The ban is retroactive to February 20th after Akmal was charged with violating the Pakistan Cricket Board's Article 2.4.4 of the Anti-Corruption Code. This rule stipulates that players need to immediately inform officials if they're approached to try and rig matches. Akmal was found to have been approached twice and never reported the attempts, putting him in violation.
In announcing the ban PCB Director of Anti-Corruption and Security Asif Mahmood said, "The PCB doesn't take any pleasure in seeing a promising international cricketer being declared ineligible for three years on corruption charges, but this is once again a timely reminder to all who think they can get away by breaching the anti-corruption code.
"The anti-corruption unit regularly holds education seminars and refresher courses at all levels to remind all professional cricketers of their obligations and responsibilities.
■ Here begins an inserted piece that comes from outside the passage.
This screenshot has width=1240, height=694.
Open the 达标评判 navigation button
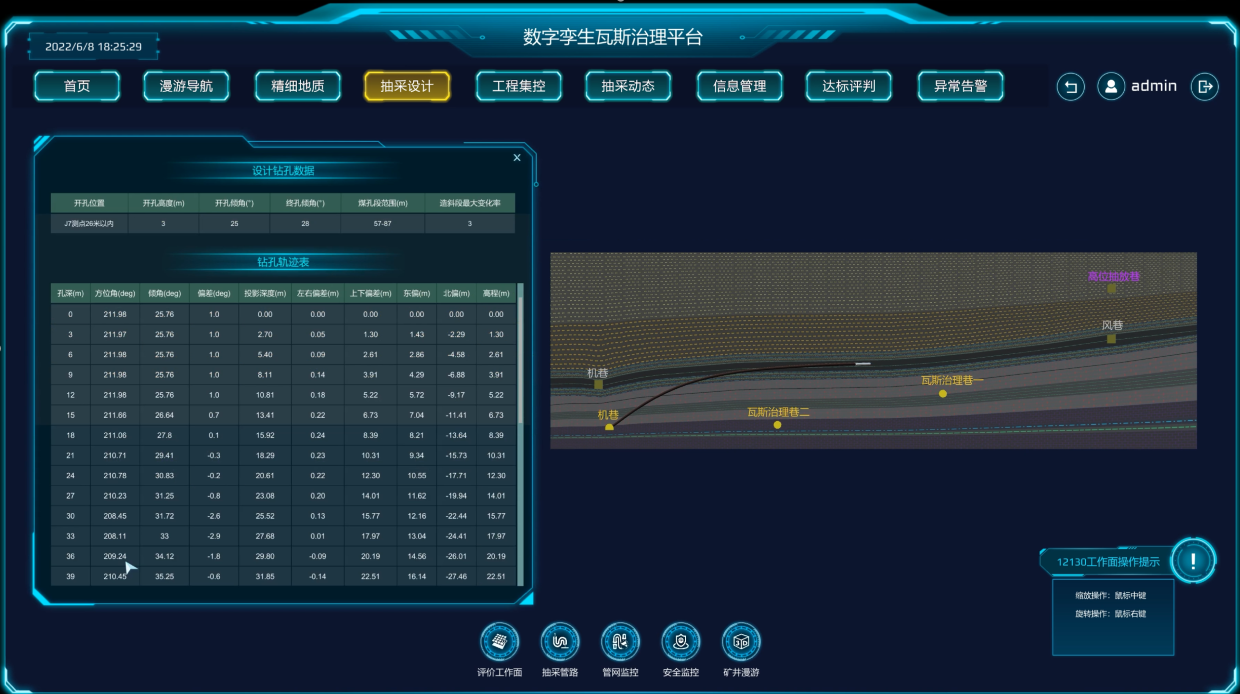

And even then if some cricketers decide to take the Code in their hands, then this is how things will pan out.
"I request all professional cricketers to stay away from the menace of corruption and immediately inform relevant authorities as soon as they are approached. This is in their as well as their teams' and country's best interest."
This is the second major case of match-fixing involving a Pakistani cricketer this year. Nasir Jamshed, a 30-year-old cricketer pleaded guilty to match-fixing earlier this year and is serving a 17-month prison sentence as a result.